Nation-building in Afghanistan

ISAF - ein Etikettenschwindel?

Unter Druck der USA hat die NATO auf ihrem Gipfeltreffen in Istanbul am 28. Juni 2004 die faktische Entmachtung bzw. Unterordnung der Schutztruppe ISAF unter NATO-Kommando beschlossen. Dies bedeutet eine Aufgabenvermischung von ISAF und den US-geführten Antiterror-Einheiten "Operation Enduring Freedom" (OEF). Die USA brauchten diese Konstellation, um zum einen die Verbündeten in alle militärischen Operationen in Afghanistan einzubeziehen; zum anderen erhofften sie sich dadurch eine Entlastung für ihren Irak-Krieg. Auch die Bundeswehr in Afghanistan wurde durch den Beschluss von einer UN- zu einer Antiterroreinheit unter US-Führung umfunktioniert. Die logische Folge war die Entsendung der Tornado-Aufklärungsflugzeuge, und in absehbarer Zeit auch die Entsendung deutscher Bodentruppen nach Süd- und Ostafghanistan. Hiermit wird das große, historisch gewachsene Ansehen Deutschlands in Afghanistan gefährdet, und die "Liebesbeziehungen"[7] zwischen beiden Ländern werden nachhaltig beschädigt. Afghanistan wurde nach einem Operationsplan des NATO-Hauptquartiers unter den Besatzern in vier etwa gleich große Sektoren aufgeteilt. Dadurch ist die Aufsichtsfunktion der UNO, die Souveränität und Eigenstaatlichkeit Afghanistans in Frage gestellt. Diese Demütigung der Afghanen ist u.a. der Nährboden, auf dem der Widerstand wächst. Solange militärische Besetzung und Fremdbestimmung andauern, werden in Afghanistan keine Ruhe und kein Frieden, kein Wiederaufbau und keine zivile Lösung des Konfliktes möglich sein.

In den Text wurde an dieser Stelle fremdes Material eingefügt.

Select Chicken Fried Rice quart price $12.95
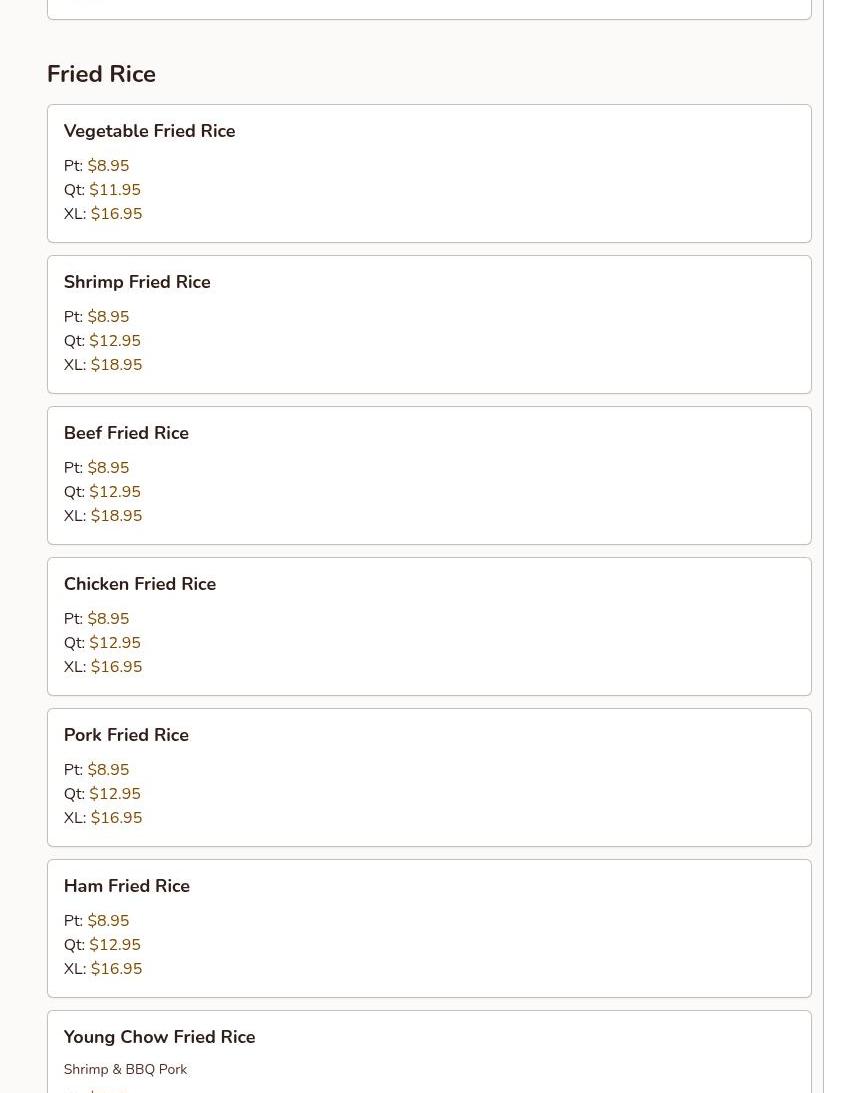 coord(115,643)
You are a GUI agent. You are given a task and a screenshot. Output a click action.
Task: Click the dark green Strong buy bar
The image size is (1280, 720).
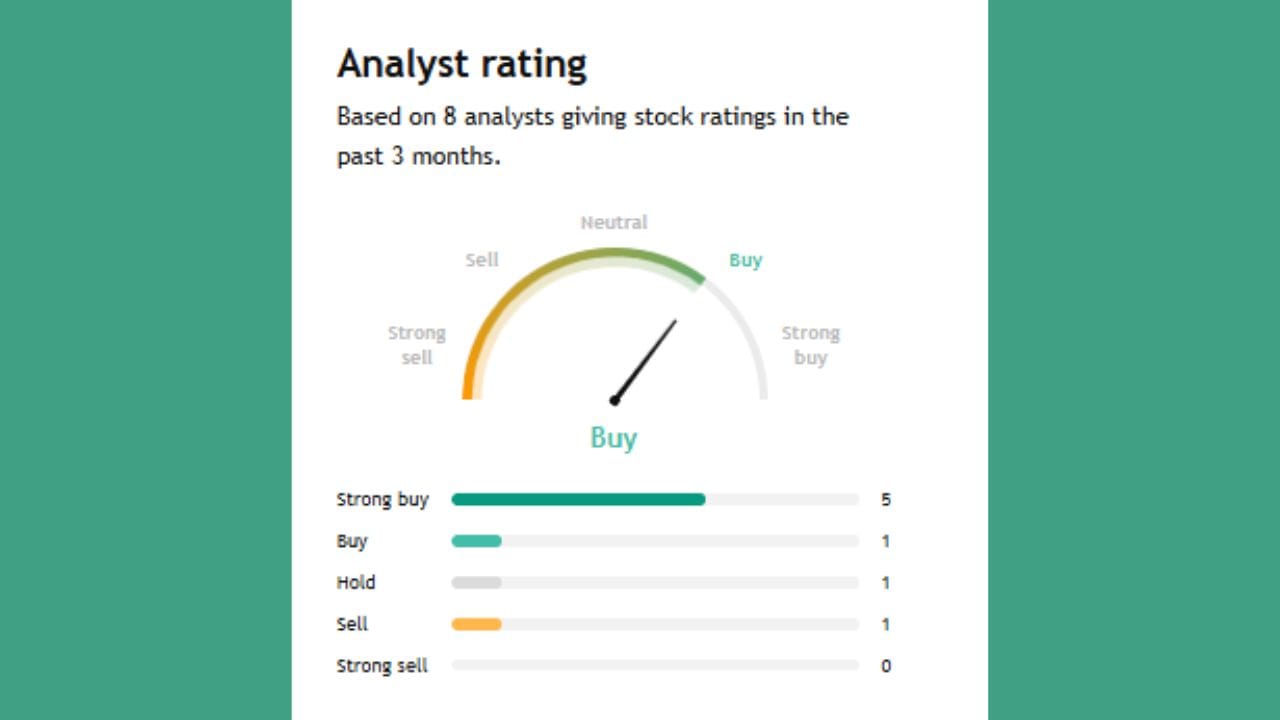tap(578, 499)
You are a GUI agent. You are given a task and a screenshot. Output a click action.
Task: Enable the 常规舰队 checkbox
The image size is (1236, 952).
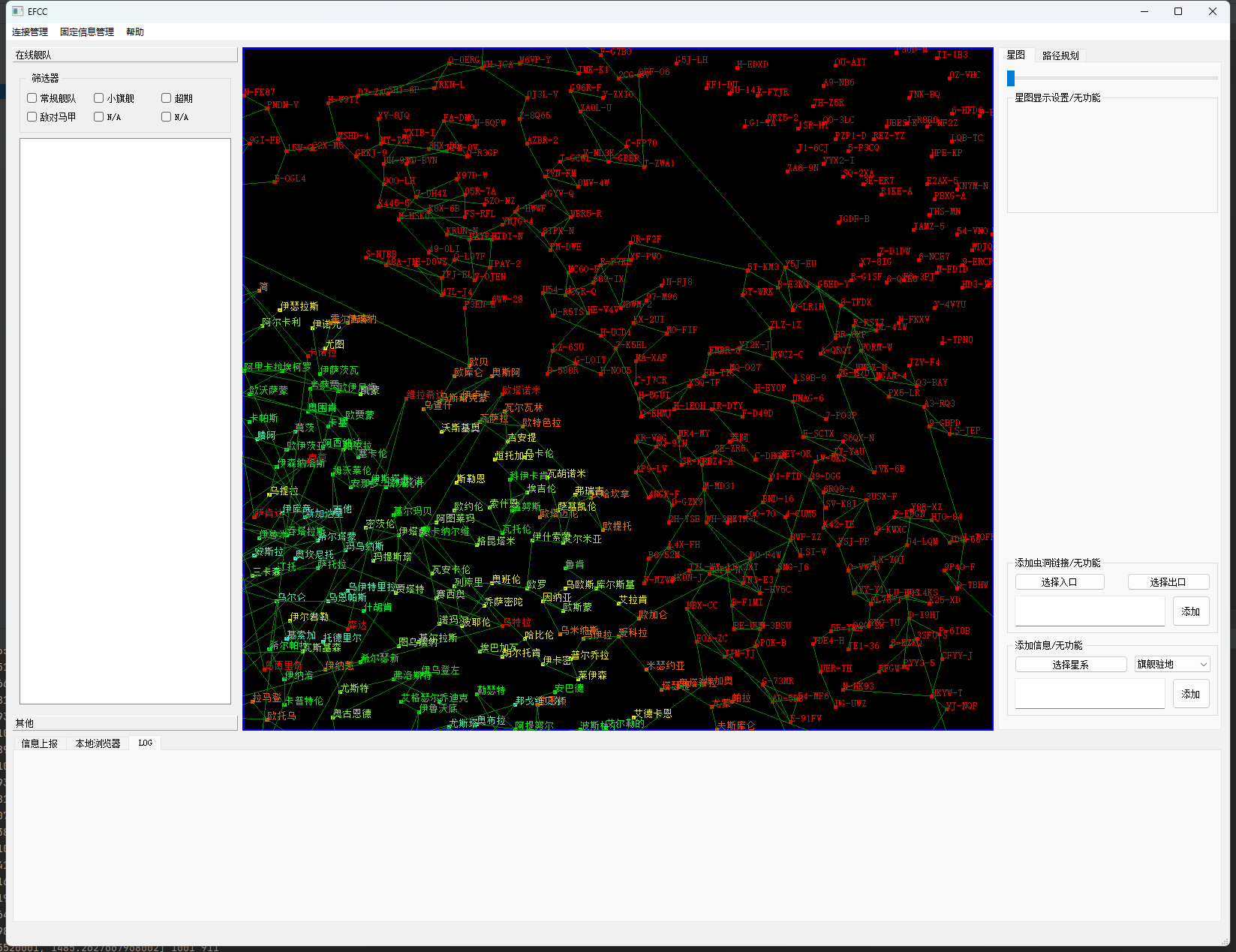tap(32, 98)
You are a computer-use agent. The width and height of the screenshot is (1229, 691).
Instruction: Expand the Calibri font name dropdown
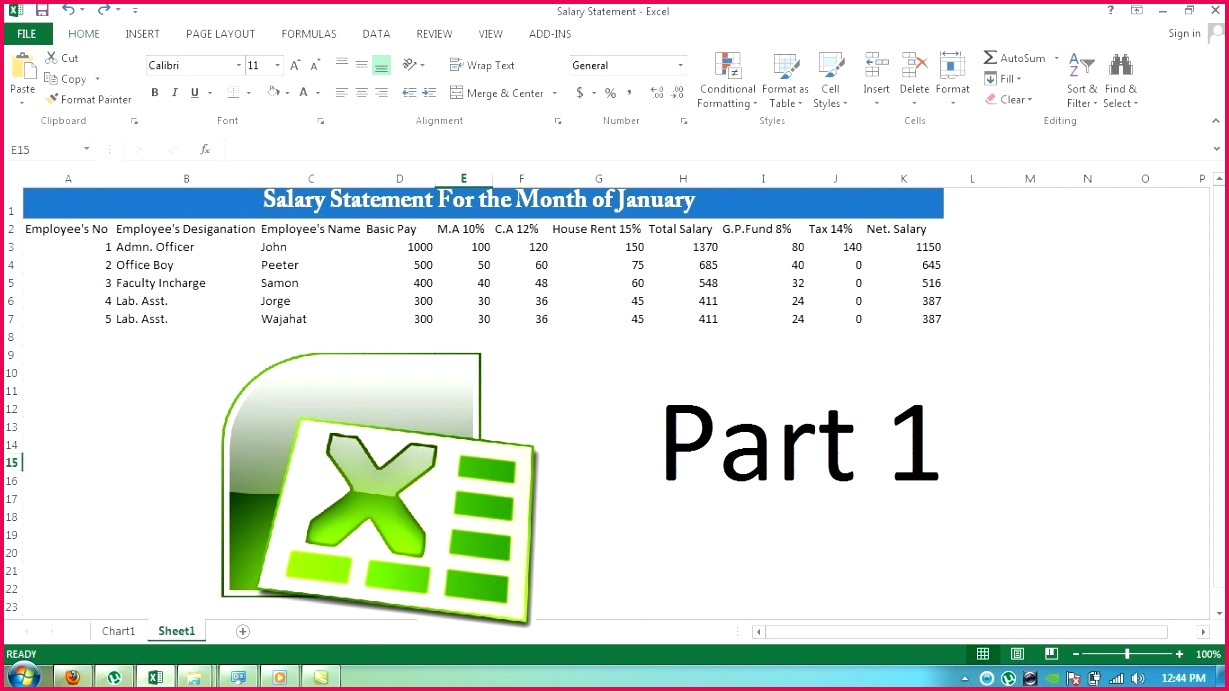point(238,66)
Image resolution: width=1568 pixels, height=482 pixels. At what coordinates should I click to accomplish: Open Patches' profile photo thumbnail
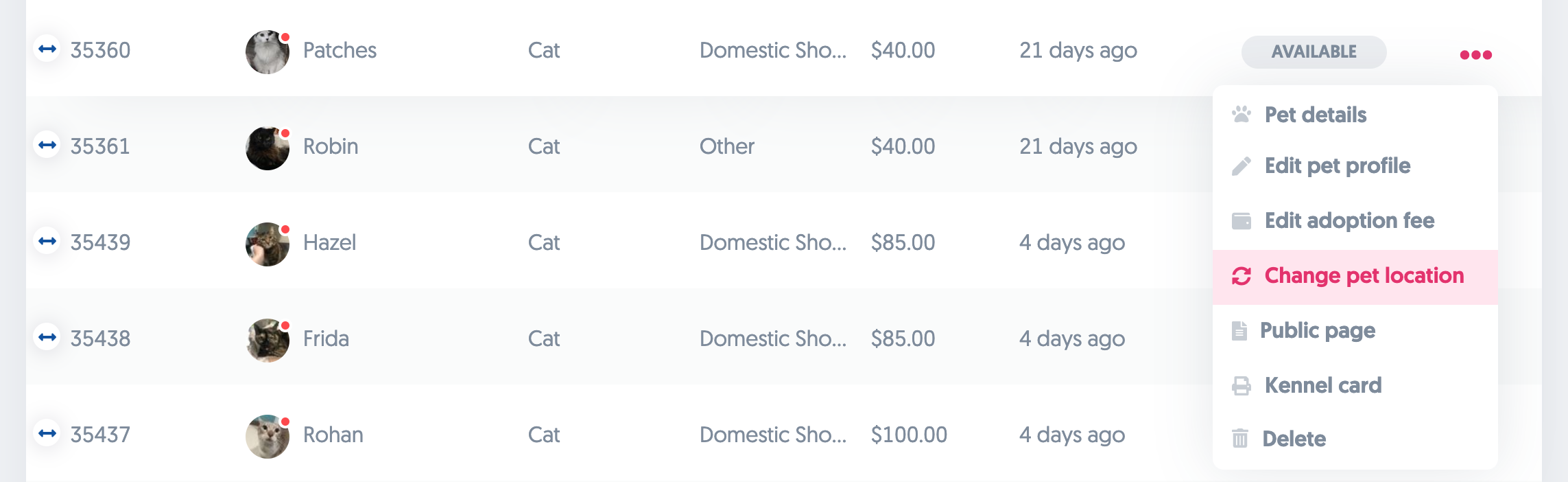[x=267, y=52]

Die USA beabsichtigen, lange im Lande zu bleiben. Sie haben sich dafür entsprechende politische und militärische Voraussetzungen geschaffen. Noch vor den Parlamentswahlen 2005 hatte Karsai eine so genannte "Nationale Konferenz" einberufen, auf der 100 Personen aus seiner Entourage zusammenkamen. Sie bevollmächtigten ihn, mit den USA einen Vertrag zu schließen, auf dessen Grundlage die Militäreinheiten der Vereinigten Staaten auf unabsehbare Zeit in Afghanistan bleiben dürfen. Dieser Tatbestand zeigt, dass die afghanische Bevölkerung zu Recht erhebliche Zweifel an einer souveränen und unabhängigen Regierung in Kabul hat. Das jetzige Kabuler Kabinett besteht zu über 50 Prozent aus American Afghans, den Rest stellen Euro-Afghanen und drei willfährige Warlords. Mehreren Ministern, darunter dem Wirtschaftsminister Amin Farhang und dem Außenminister Dadfar Spanta, ist von den Parlamentariern die Zustimmung verweigert worden; sie amtieren aufgrund eines präsidialen Dekrets nur mehr kommissarisch. Hinzu kommen noch die US-Berater, die ausnahmslos in allen Ämtern präsent sind und die eigentliche Entscheidungskompetenz innehaben.

Fußnoten

7.
Vgl. Matin Baraki, Die Beziehungen zwischen Afghanistan und der Bundesrepublik Deutschland, 1945 - 1978, Frankfurt/M. 1996, S. XVII und 549.